Effects of three-body correlations on nonlinear current noise through an <i>N</i>-level Anderson impurity: NRG and large <i>N</i> studies

We study nonlinear transport through an N-level Anderson impurity with finite Coulomb interactions U at low bias voltages eV, using a Fermi-liquid theory which has recently been extended to arbitrary cases of electron fillings N_d [1,2]. The nonlinear current and noise up to order of (eV)³ are determined not only by phase shifts and charge and spin static susceptibilities but also three-body correlations between impurity electrons.
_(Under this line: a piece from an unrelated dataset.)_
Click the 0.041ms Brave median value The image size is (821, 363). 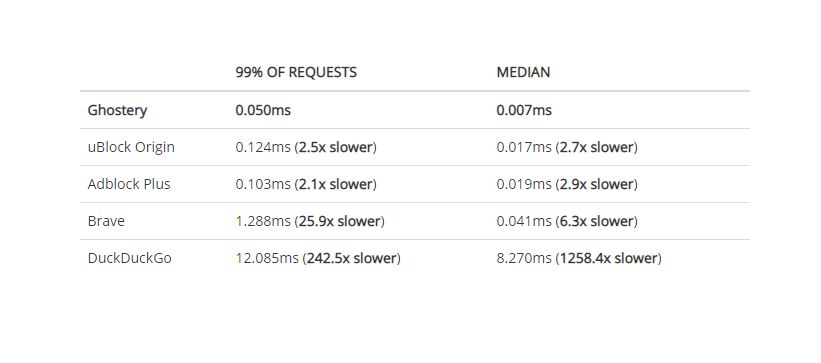pos(524,221)
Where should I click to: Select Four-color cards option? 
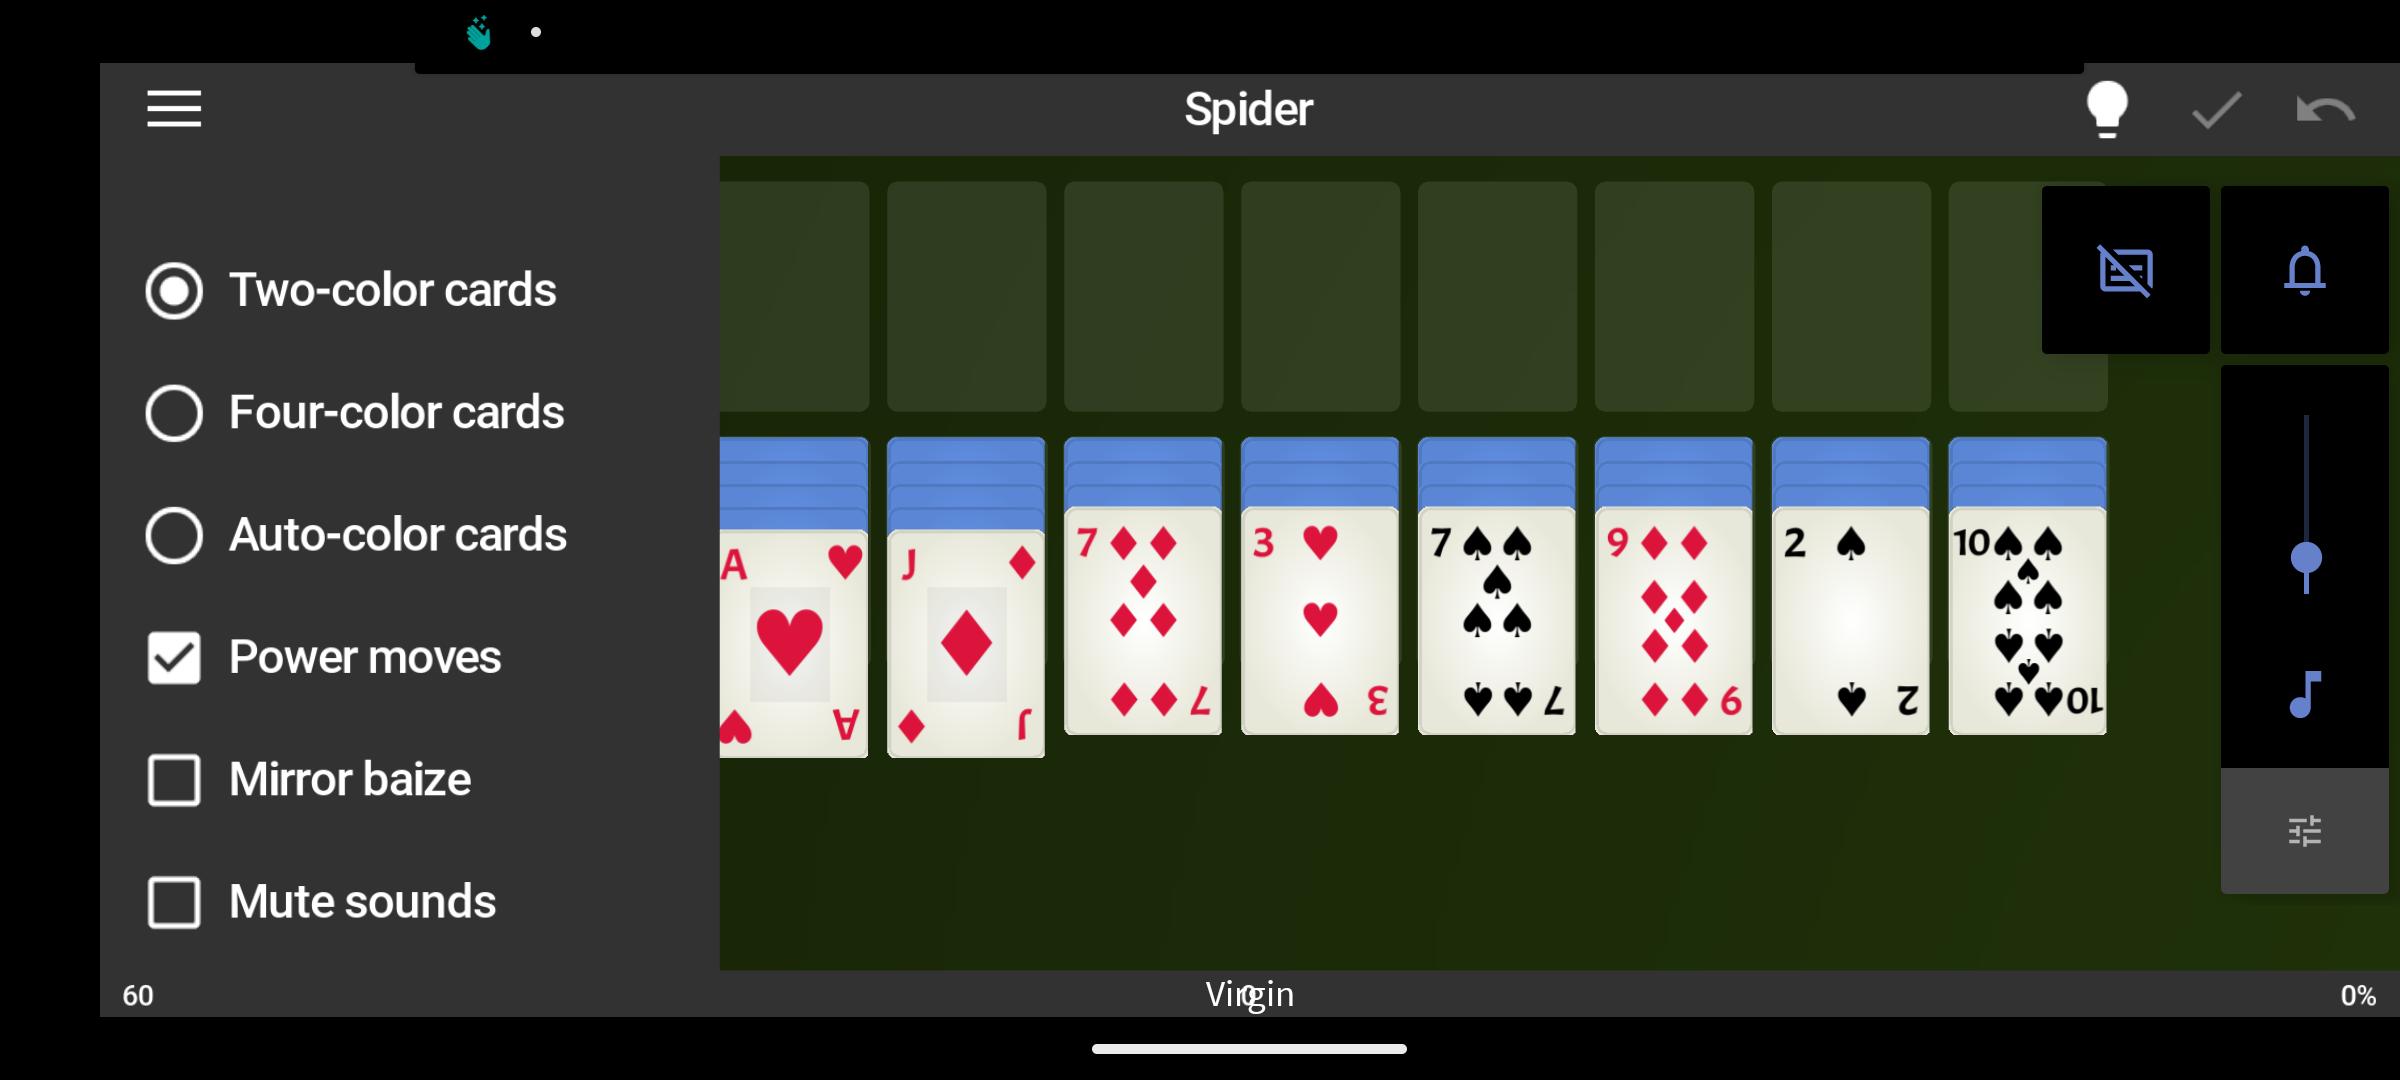click(173, 410)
We calculate these parameters up to N=8 by two methods: numerical renormalization group(NRG) and 1/(N-1) expansion[3]. The latter one is a large N theory which keeps (N-1)U constant. For strong interactions U, NRG results show that the three-body contributions can be described by a single parameter over a range of 1≤N_d≤N-1 [4,5]. We also find that the three-body correlations significantly affect the noise, especially near N_d=1 and N_d=N-1. Furthermore, the results of two methods agree well with each other already at N=8 for weak interactions.

[1] A. Oguri and A. C. Hewson, Phys. Rev. B 97, 035435 (2018).
[2] C. Mora, and et al , Phys. Rev. B 92, 075120 (2015).
[3] A. Oguri, Phys. Rev. B 85, 155404 (2012).
[4] Y. Teratani, and et al, Phys. Rev. B 102, 165106 (2020).
[5] Y. Teratani, R. Sakano, and A. Oguri, Phys. Rev. Lett. (2020), (manuscript accepted).